NEW YORK, Jan. 11, 2017 /PRNewswire-USNewswire/ -- The bacteria that cause most cases of pneumonia worldwide secrete a toxin that helps them jump from one body to the next – with help from the hosts' immune defenses. This is the finding of a study led by researchers from NYU Langone Medical Center and published online January 11 in Cell Host & Microbe.
The study explains survival "strategies" used by the bacteria Streptococcus pneumoniae, or pneumococcus, which causes millions of infections each year. Most often infecting the nasal cavity, sinuses and lungs, these infections can be deadly in patients with weak immune systems, especially young children and the elderly.
In the current study, conducted in mice, researchers determined that S. pneumoniae has evolved to give off a toxin called pneumolysin, which causes a strong inflammatory immune reaction in airways. This in turn increases nasal secretions that enable cells lining mucous membranes to expel S.pneumoniae from the body.
Researchers argue that these bacteria have evolved to take advantage of being expelled, riding the secretions out of the body and on to their next host. Researchers found that S. pneumoniae could not spread from one mouse pup to the next when the bacteria were genetically engineered to be unable to make the toxin.
"Factors that allow for the host-to-host transmission of disease-causing bacteria have not been thoroughly investigated by the field as a means of prevention," says Jeffrey Weiser, MD, chair of the Department of Microbiology at NYU Langone. "Our findings provide evidence of the tool used by these bacteria to spread, which promises to guide the design of new kinds of countermeasures."
Struggle in the Airways
Bacteria trying to survive on the surfaces of human airways must overcome two challenges not encountered by organisms that infect the gut. Firstly, healthy hosts do not regularly expel contents of their airways the way they do from their guts, which frees microbes to travel to their next host. Secondly, airways do not offer the same regular food supply to bacteria as the gut.
By emitting the pneumolysin toxin, S. pneumoniae "gets creative" in both finding nutrients and exiting its current host, say the study authors. The toxin evokes a strong response from the body, they say, because it is destructive, drilling holes (pores) into cells to get at the nutrients inside them. Thus, the toxin gets the bacteria food to hold them over while outside the body, and then, by triggering secretions, ensures that they exit a body that is assaulting them with inflammatory, immune responses. This helps them to quickly find a new and more hospitable host.
Framing the current results is past work that explains how S. pneumoniae spreads more effectively when a person also has the flu. The increased secretions that accompany influenza viral infection, when modeled in mice, were found to help pneumococcus overcome the population constraints that come with remaining in one host.
The current study authors modified a mouse model of bacterial transmission recently developed by another lab to study for the first time pneumococcal transmission when the flu is absent.
The authors show that inflammation induced by pneumococcal colonization alone, particularly in response to pneumolysin, was capable of causing bacterial shedding needed for transmission between hosts.

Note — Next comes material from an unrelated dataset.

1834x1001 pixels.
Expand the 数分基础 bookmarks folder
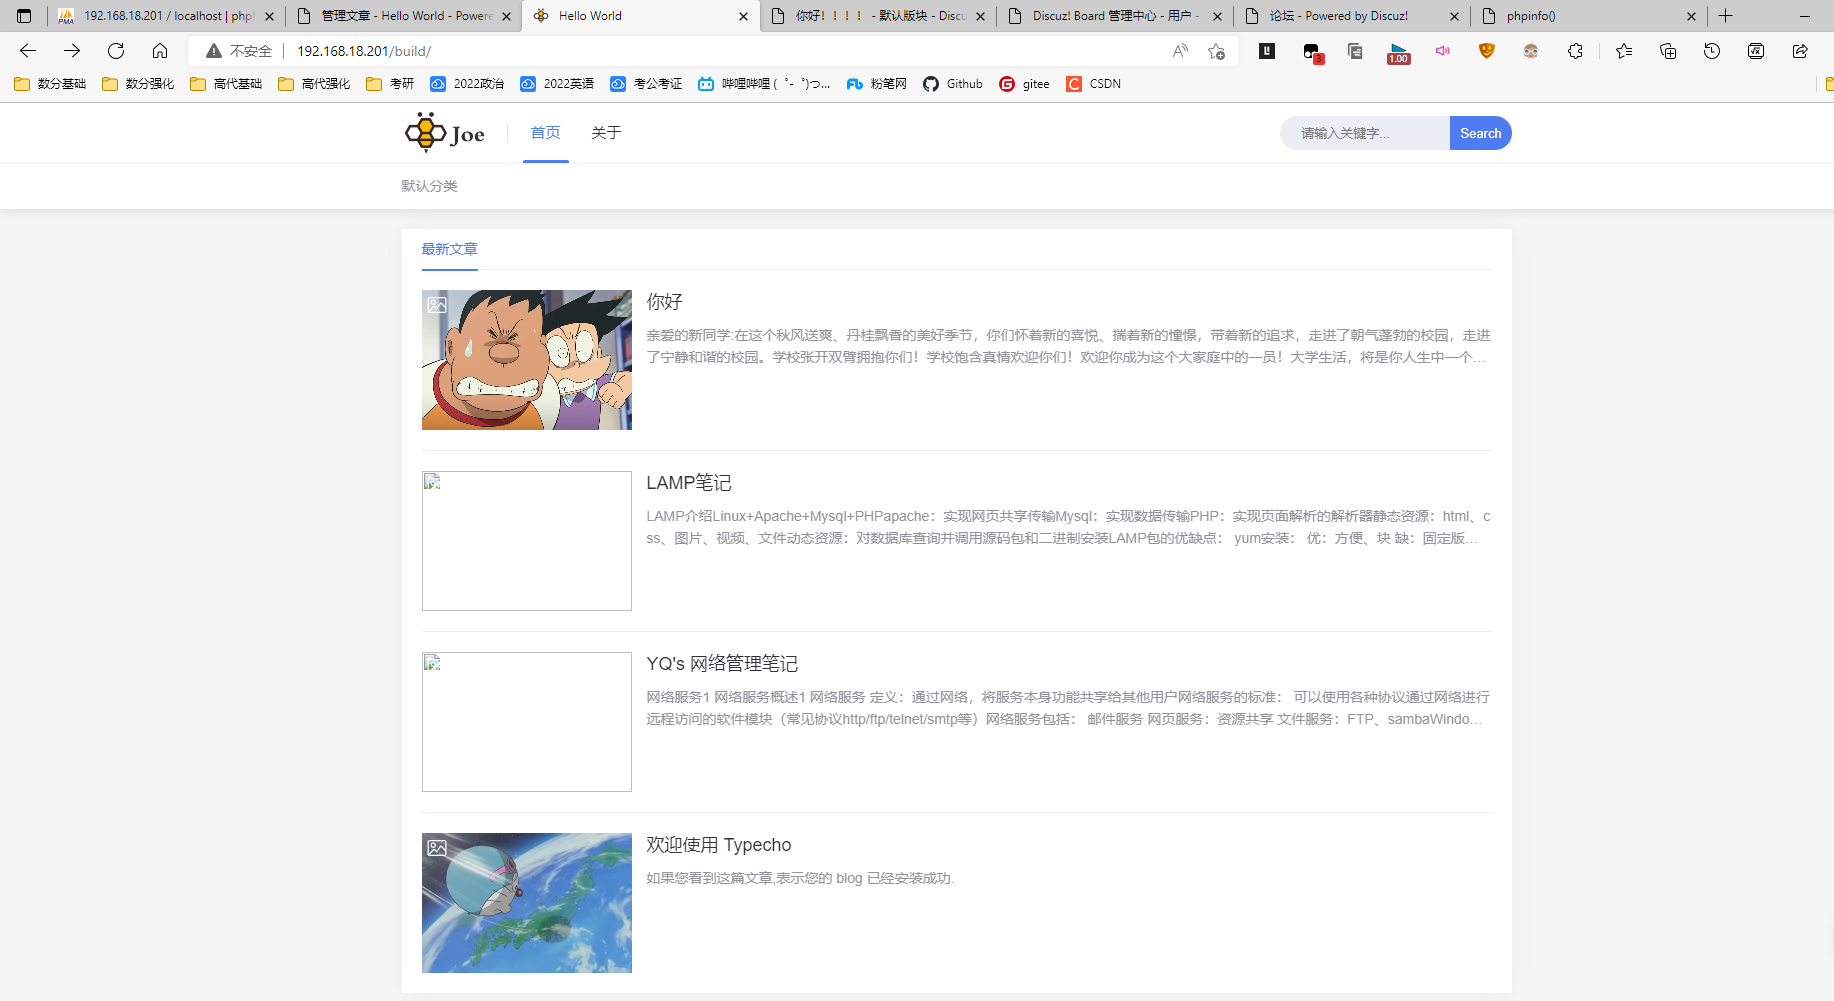click(48, 84)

The study results also answered a long-held question in the field about why bacteria that depend on their relationship with their host give off such a destructive toxin. Why not live on over time in relative "peace," allowing your host to feed you? The answer, say the researchers, is that the benefit to the organism of a higher rate of transmission compensates for the damaging effects of the toxin on the host.
"Our study results argue that toxins made by bacteria are central mediators of transmission between hosts, which makes them attractive as a potential ingredient in vaccines, to which they could be added specifically to block transmission," says Weiser. "There are precedents in using disarmed bacterial toxins, or toxoids, as vaccine ingredients, as with existing vaccines against diphtheria, tetanus and pertussis."
Along with Weiser, authors of the study from the Department of Microbiology at NYU Langone were M. Ammar Zafar, Yang Wang, and Shigeto Hamaguchi. Wang was a visiting graduate student from the School of Medicine at Tsinghua University in Beijing. The project was supported by U.S. Public Health Service grants AI038446 and AI105168.